Irish courts take tough line on data protection
No HMRC debacle in the Emerald Isle
The Irish legal system has deployed the ultimate weapon in the war against inadvertent loss of confidential data - a foolproof system of outside contractors coupled to shredders which ensures that no potentially sensitive information is ever read by anyone.
In a successful test run of the new scheme last week, all of the mail delivered to Dublin's Four Courts on Tuesday was destroyed without being opened. The Courts Service later attributed the trashing to "an outside contractor [who] mistakenly added two bags of mail to bags of documents for shredding".
The service is now rather marvellously "asking people who may have sent post to the Four Courts in the past few days to find out whether it was received or not", as RTÉ explains.

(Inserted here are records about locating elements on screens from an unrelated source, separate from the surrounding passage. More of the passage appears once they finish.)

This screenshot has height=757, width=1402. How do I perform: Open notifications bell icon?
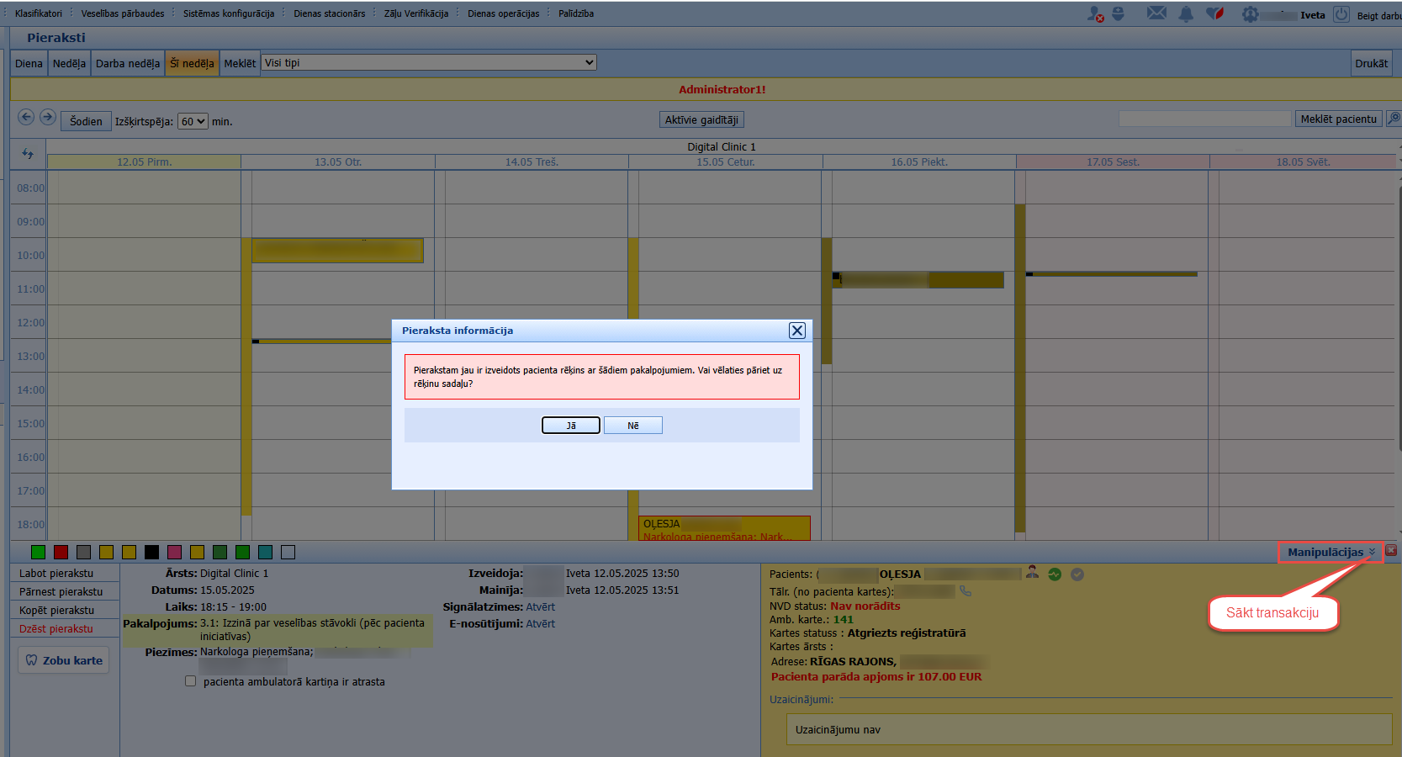(1186, 13)
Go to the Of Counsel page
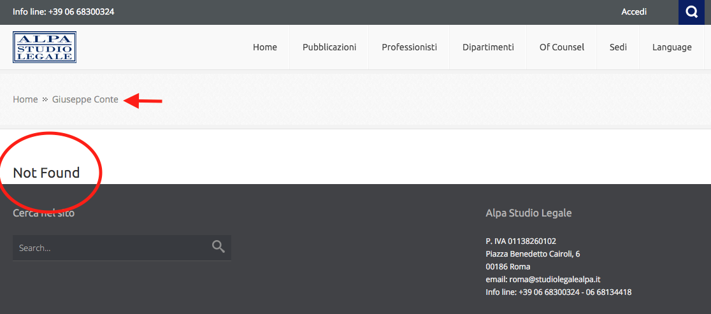This screenshot has width=711, height=314. (561, 47)
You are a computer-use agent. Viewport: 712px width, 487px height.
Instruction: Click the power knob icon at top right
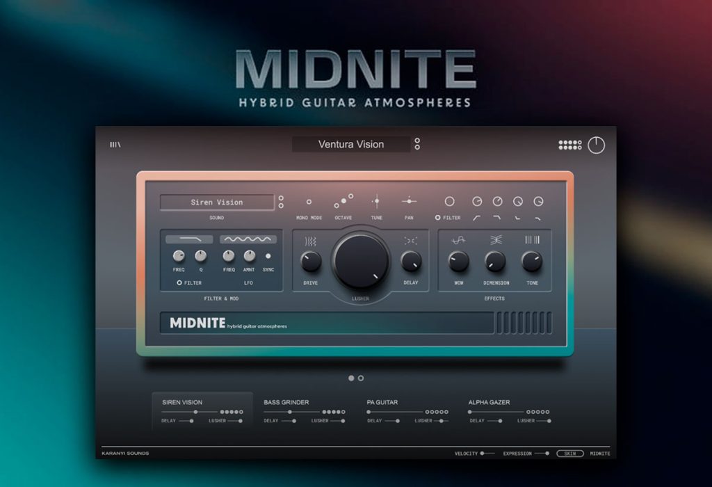pos(596,145)
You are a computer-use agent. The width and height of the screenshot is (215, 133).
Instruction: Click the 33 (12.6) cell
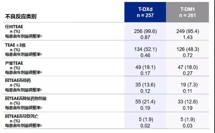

It did, however, assure the public that at no time was sensitive material in danger of doing an HMRC, and confirmed "there has not been a breach of confidentiality as all of the post was shredded".
It works for us, and we're sure that as we speak Alistair Darling is thumbing through shredder catalogues and keenly eyeing portable disc incinerator websites. ®
Thanks to Tristan Corry-White for the heads-up. For those of you not up to speed on Irish courts, the Four in question were previously the Courts of Chancery, Exchequer, Kings Bench and Common Pleas, now less glamorously known as Courts 1, 2, 3 and 4.